■ The task ■
Whatever lies between the line that holds "Task: Open the items per page dropdown" and the final line of the records below, both included, should be repeated exactly; leave out the pictures and add nothing.

Records from a data source
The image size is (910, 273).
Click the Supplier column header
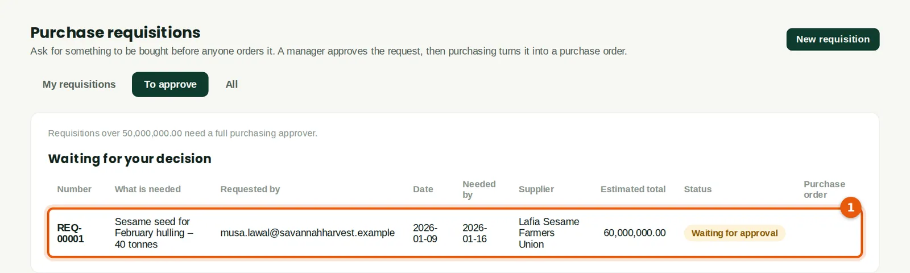pyautogui.click(x=536, y=189)
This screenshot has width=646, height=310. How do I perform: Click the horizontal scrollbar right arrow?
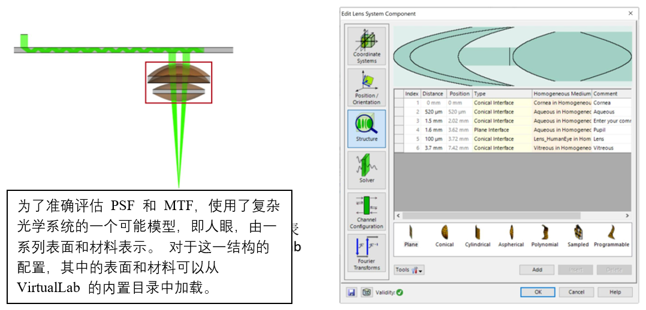click(x=627, y=215)
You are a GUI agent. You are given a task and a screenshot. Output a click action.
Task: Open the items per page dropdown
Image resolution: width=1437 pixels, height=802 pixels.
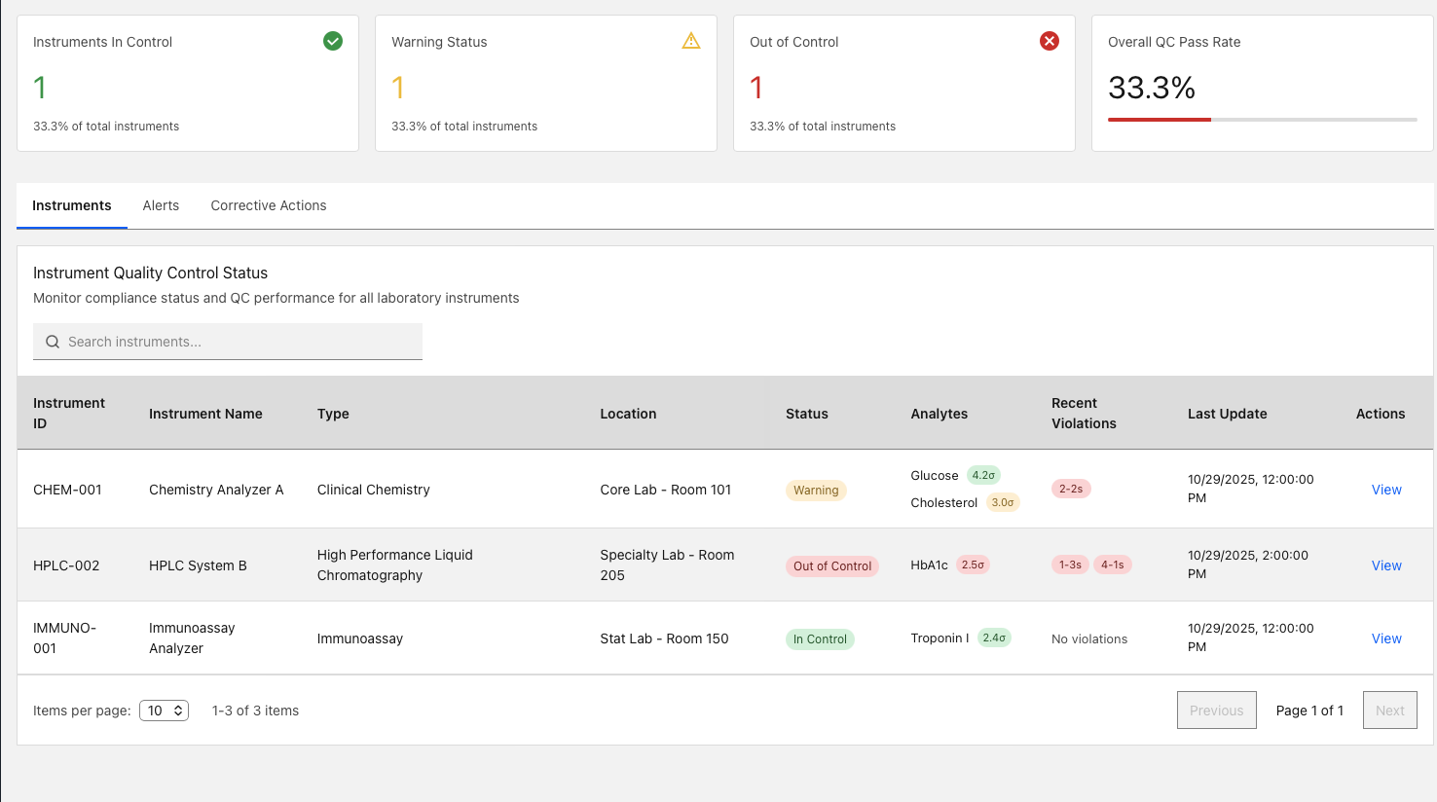pyautogui.click(x=164, y=711)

■ Expected answer ■
Task: Open the items per page dropdown
Image resolution: width=1437 pixels, height=802 pixels.
pyautogui.click(x=164, y=711)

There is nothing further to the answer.